What the task asks — The listing that follows is to be repeated exactly.

[[ Raw data, beginning ]]

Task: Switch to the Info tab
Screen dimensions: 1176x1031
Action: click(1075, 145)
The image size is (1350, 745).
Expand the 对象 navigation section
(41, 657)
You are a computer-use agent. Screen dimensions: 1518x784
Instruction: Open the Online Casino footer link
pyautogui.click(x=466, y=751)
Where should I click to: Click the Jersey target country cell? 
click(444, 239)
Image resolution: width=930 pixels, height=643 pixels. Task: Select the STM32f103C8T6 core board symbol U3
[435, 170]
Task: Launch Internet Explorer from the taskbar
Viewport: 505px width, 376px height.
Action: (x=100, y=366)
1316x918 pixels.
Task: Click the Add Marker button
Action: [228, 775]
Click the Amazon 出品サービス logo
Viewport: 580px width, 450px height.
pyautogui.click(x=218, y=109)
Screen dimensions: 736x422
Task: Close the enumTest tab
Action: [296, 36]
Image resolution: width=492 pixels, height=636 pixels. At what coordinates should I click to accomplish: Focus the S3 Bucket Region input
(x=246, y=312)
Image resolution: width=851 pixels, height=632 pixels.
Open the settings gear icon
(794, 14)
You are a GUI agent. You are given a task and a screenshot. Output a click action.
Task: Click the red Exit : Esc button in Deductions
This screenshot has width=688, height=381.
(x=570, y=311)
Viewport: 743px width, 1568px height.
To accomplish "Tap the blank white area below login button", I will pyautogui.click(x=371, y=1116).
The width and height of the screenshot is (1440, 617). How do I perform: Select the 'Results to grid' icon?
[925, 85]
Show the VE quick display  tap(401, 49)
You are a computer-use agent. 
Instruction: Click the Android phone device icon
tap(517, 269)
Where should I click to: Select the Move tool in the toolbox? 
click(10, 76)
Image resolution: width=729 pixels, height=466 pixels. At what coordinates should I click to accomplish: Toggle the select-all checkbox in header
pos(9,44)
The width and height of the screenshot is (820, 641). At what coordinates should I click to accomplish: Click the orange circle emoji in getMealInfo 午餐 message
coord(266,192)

[[ Raw data, end ]]

Answer to the problem —
Task: Switch to the Info tab
Screen dimensions: 1176x1031
Action: click(1075, 145)
The image size is (1350, 745).
Expand the 对象 navigation section
(41, 657)
You are a computer-use agent. Screen dimensions: 1518x784
Instruction: Open the Online Casino footer link
pyautogui.click(x=466, y=751)
Where should I click to: Click the Jersey target country cell? 
click(444, 239)
Image resolution: width=930 pixels, height=643 pixels. Task: Select the STM32f103C8T6 core board symbol U3
[435, 170]
Task: Launch Internet Explorer from the taskbar
Viewport: 505px width, 376px height.
Action: (x=100, y=366)
1316x918 pixels.
Task: Click the Add Marker button
Action: [228, 775]
Click the Amazon 出品サービス logo
Viewport: 580px width, 450px height.
pyautogui.click(x=218, y=109)
Screen dimensions: 736x422
Task: Close the enumTest tab
Action: [296, 36]
Image resolution: width=492 pixels, height=636 pixels. At what coordinates should I click to accomplish: Focus the S3 Bucket Region input
(x=246, y=312)
Image resolution: width=851 pixels, height=632 pixels.
Open the settings gear icon
(794, 14)
You are a GUI agent. You are given a task and a screenshot. Output a click action.
Task: Click the red Exit : Esc button in Deductions
This screenshot has width=688, height=381.
(x=570, y=311)
Viewport: 743px width, 1568px height.
To accomplish "Tap the blank white area below login button", I will pyautogui.click(x=371, y=1116).
The width and height of the screenshot is (1440, 617). How do I perform: Select the 'Results to grid' icon?
[925, 85]
Show the VE quick display  tap(401, 49)
You are a computer-use agent. 
Instruction: Click the Android phone device icon
tap(517, 269)
Where should I click to: Select the Move tool in the toolbox? 
click(10, 76)
Image resolution: width=729 pixels, height=466 pixels. At what coordinates should I click to accomplish: Toggle the select-all checkbox in header
pos(9,44)
The width and height of the screenshot is (820, 641). At what coordinates should I click to accomplish: Click the orange circle emoji in getMealInfo 午餐 message
coord(266,192)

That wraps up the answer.